Kurt Overberg <kurt@hotdogrecords.com> writes:
> I have the following query on postgresql 7.3.2 on RedHat 7.
> select *, (select count(*) from xrefmembergroup where membergroupid =
> m.id) as numberingroup from membergroup m;
> The xrefmembergroup table has about 120,000 rows, membergroup has 90.
> This query has been running very quickly, but has suddenly started
> taking a LONG LONG time.
Presumably the plan changed, but without any reasonable way to tell what
the old plan was, there's no way to be sure. (Possibly comparing
explain plans from both servers would be useful, though.)
> Now, when I do run this query my postmaster process spikes from around
> 10Megs (normal size) to around 250Megs and just kinda sits there until
> it eventually returns 5 minutes later.
What was the new plan, exactly?

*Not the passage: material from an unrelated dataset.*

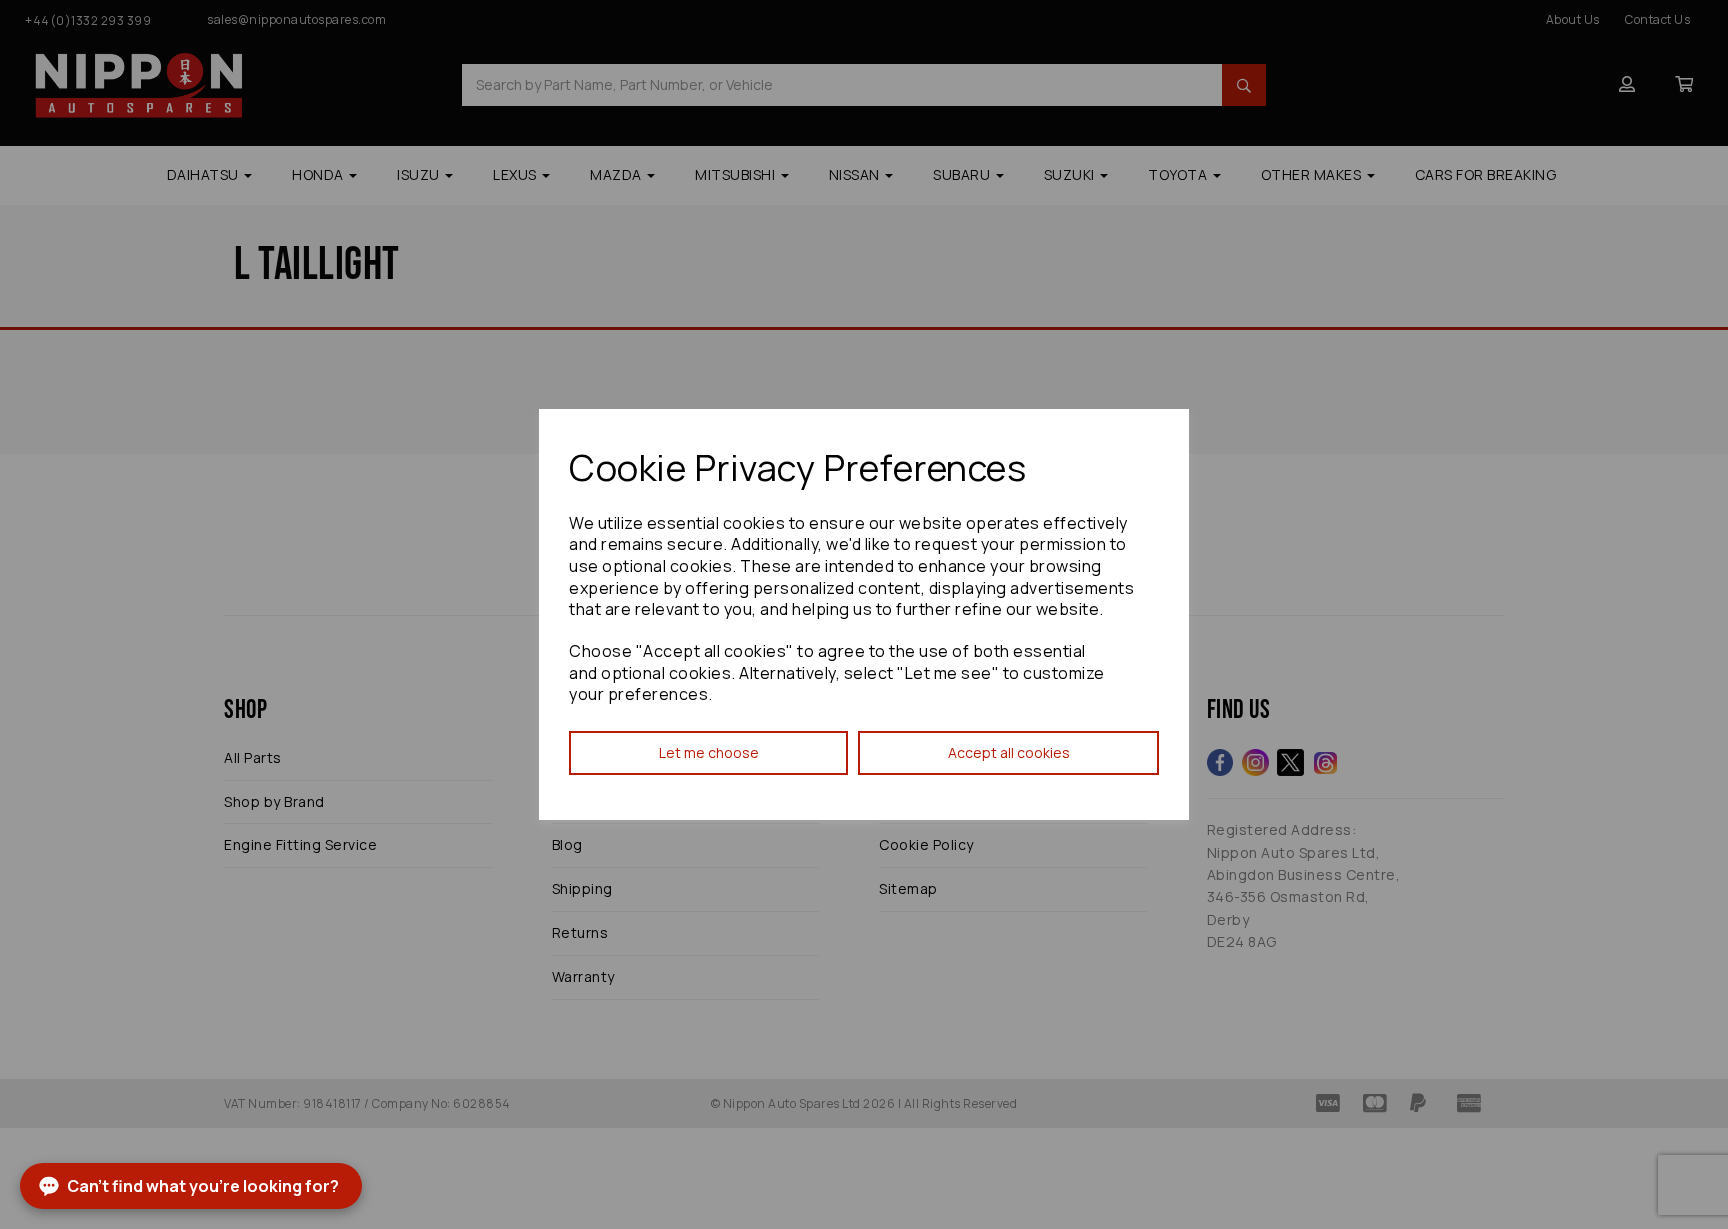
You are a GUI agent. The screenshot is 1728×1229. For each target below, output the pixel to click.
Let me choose (709, 752)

I don't see any reason for this query
to chew a lot of memory.
I think that the query is inherently inefficient as written, since
it forces a separate scan of xrefmembergroup for every membergroup row.
I don't really see how it could ever have been done in subsecond time,
unless perhaps a large fraction of the xrefmembergroup entries did not
match any membergroup row, which seems unlikely.

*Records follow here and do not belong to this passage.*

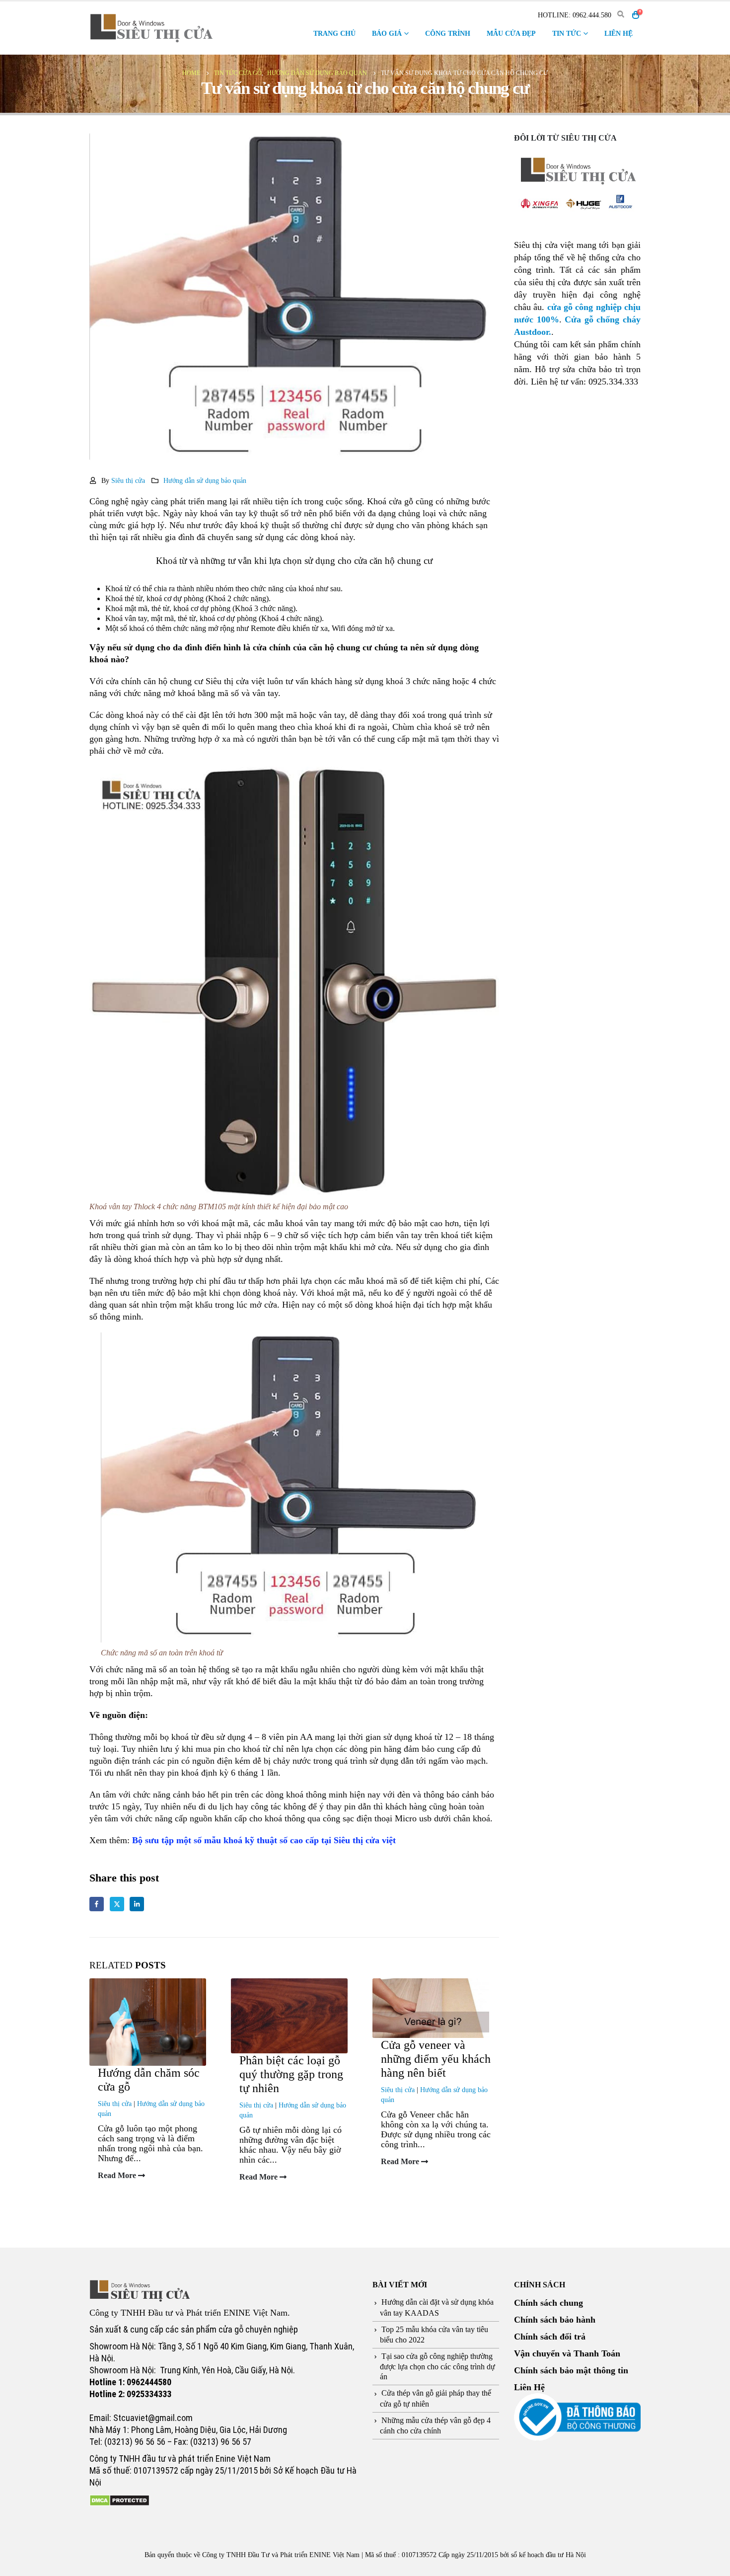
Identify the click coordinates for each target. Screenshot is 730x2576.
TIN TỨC (566, 33)
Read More (118, 2175)
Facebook (96, 1904)
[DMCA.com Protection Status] (119, 2499)
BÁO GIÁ (387, 33)
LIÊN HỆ (618, 33)
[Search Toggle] (620, 15)
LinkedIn (137, 1904)
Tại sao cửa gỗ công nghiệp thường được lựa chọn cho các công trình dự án (437, 2366)
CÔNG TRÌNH (447, 33)
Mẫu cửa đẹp (511, 33)
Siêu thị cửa (128, 480)
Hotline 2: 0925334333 (130, 2394)
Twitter (117, 1904)
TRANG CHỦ (334, 33)
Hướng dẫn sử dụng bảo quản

I'd suggest doing something that will allow the counts to be accumulated
in just one xrefmembergroup scan, with GROUP BY. A straightforward way
is
select m.*, numberingroup
from membergroup m, (select membergroupid, count(*) as numberingroup from xrefmembergroup group by membergroupid) as
c
where m.id = c.membergroupid;
I'm not convinced this will actually be much of a win in 7.3
unfortunately ... but it should fly in 7.4, because of the new
hash aggregation code.
regards, tom lane